Che la Cop26 abbia lasciato irrisolti i principali nodi da sciogliere è cosa nota e ripetuta a più voci nelle ultime 48 ore. Restano invece da mettere a fuoco peso e portato delle opposte coordinate geografiche, non più solo nord-sud ma anche est-ovest, per comprendere come riescono a determinare o fermare i passi in avanti necessari.

Primo rapporto da analizzare è storico ed è quello Nord-Sud. Il principio delle responsabilità comuni ma differenziate impone ai paesi del Nord globale, che hanno emesso in atmosfera più gas serra, di compensare con misure più ambiziose e trasferimenti finanziari la minor responsabilità e maggior vulnerabilità del Sud globale. Questo principio, consacrato da Unfccc e Accordo di Parigi, informa il diritto climatico e dovrebbe guidare la definizione degli impegni internazionali.

Lo ha ricordato alla Cop26 Phuntsho Wangdi, bhutanese presidente del gruppo dei Paesi meno sviluppati «I progressi fatti sin qui sono assolutamente insufficienti. Le parole non bastano. Non possiamo lasciare Glasgow senza aver preso forti impegni che assicurino la sopravvivenza del miliardo di persone che vivono nei Paesi più vulnerabili». Invece Glasgow è stata lasciata senza che i forti impegni siano stati presi. Non solo quelli emissivi, ma anche quelli finanziari. Il “sincero rammarico” con cui la Cop26 ha di nuovo rimandato le decisioni sul fronte della finanza climatica, dopo due settimane di annunci e dichiarazioni di solidarietà, dà la misura del problema. Così, i 100 miliardi di dollari promessi da più di 10 anni sono spariti dall’accordo. È un altro esempio di come la relazione di forza tra Nord “ricco” e Sud “povero” disveli il suo carico di iniquità: anziché rimuoverle, le diplomazie del Nord lavorano, al di là della retorica, per cristallizzare le disuguaglianze.

L’altra geometria che condiziona la governance del clima è quella tra est e ovest del mondo ovvero tra occidente industrializzato (in particolare nord America e Europa) e colossi asiatici. Oggi la Cina emette in atmosfera il 27% dei gas serra globali, più di Stati Uniti, India, Russia e Giappone assieme. Il dato è da contestualizzare, come ha fatto a Glasgow il portavoce del Ministero degli Esteri cinese Wenbin ricordando che «Le emissioni cumulative pro capite storiche degli Usa sono 8 volte quelle della Cina». Un recente studio di Bloomberg, intitolato “The Chinese Companies Polluting the World More Than Entire Nations” calcola il contributo dei settori industriali cinesi comparandoli con le emissioni di interi paesi. Manca però, nella ricostruzione, una domanda importante: chi consuma quei prodotti? La domanda proveniente da quali mercati è sostenuta dalle emissioni dei mega poli produttivi che dalla Cina spediscono merci in tutto il mondo? L’India da parte sua ricava ancora il 70% dell’energia dal carbone ed è previsto che nei prossimi 20 anni la domanda cresca più rapidamente che in qualsiasi altro paese.

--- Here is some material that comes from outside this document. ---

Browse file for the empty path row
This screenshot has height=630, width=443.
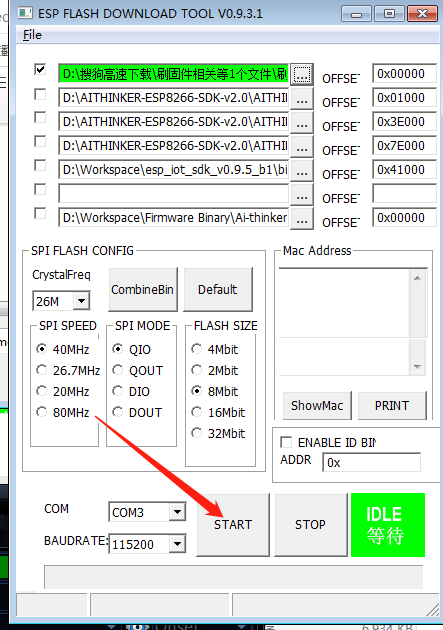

Che il ruolo delle economie asiatiche, Cina in testa, nelle negoziazioni climatiche sia di massimo rilievo non vi è dunque dubbio. Come non vi è dubbio che sia un comodo alibi per i paesi occidentali additare i due colossi come i principali zavorre al varo di politiche efficaci. La verità, secondo Climate Action Tracker, è che nessun paese al mondo ha target compatibili con l’obiettivo 1,5°C. L’Europa e gli Usa sono classificati “insufficienti”. Australia, Canada, Indonesia, Brasile “altamente insufficienti”. Russia, Iran, Turchia “drammaticamente insufficienti”.

La questione è assai complessa. L’obiettivo, tuttavia, è unico: ridurre le emissioni in misura sufficiente a non discostarsi dalle traiettorie di sicurezza disegnate dalla scienza. La divisione delle responsabilità non è aritmetica e deve calmierare criteri diversi: carbon budget nazionale, carico emissivo pro-capite, approcci di equità. Tenendo in conto che la nuova geopolitica globale è policentrica, anche se i commentatori politici che continuano ad assegnare a UE e USA la leadership mondiale stentano a farci i conti. Per fare passi avanti ci vuole più di uno sforzo diplomatico, ci vuole autentica cooperazione e una buona dose di lungimiranza.